=== Section Start ===
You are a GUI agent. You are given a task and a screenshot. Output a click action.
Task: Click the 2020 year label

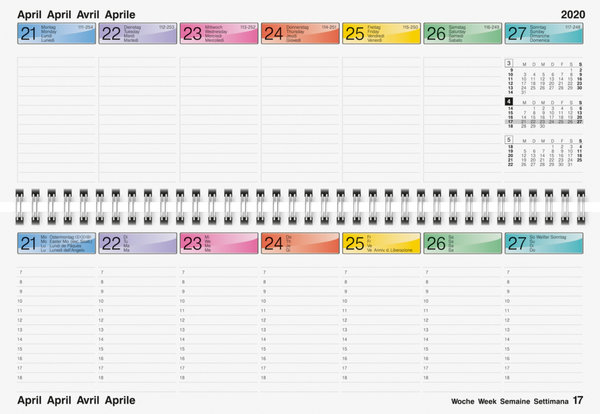point(574,12)
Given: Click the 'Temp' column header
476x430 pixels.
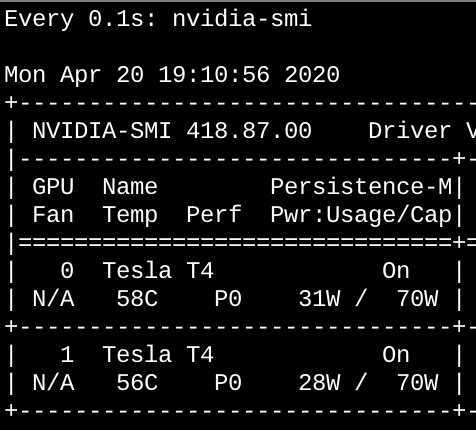Looking at the screenshot, I should coord(130,216).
=== Section End ===
Your objective: Set the records down again exactly, and omit any picture in them.

Exercise response:
You are a GUI agent. You are given a task and a screenshot. Output a click action.
Task: Click the 2020 year label

point(574,12)
Given: Click the 'Temp' column header
476x430 pixels.
Looking at the screenshot, I should coord(130,216).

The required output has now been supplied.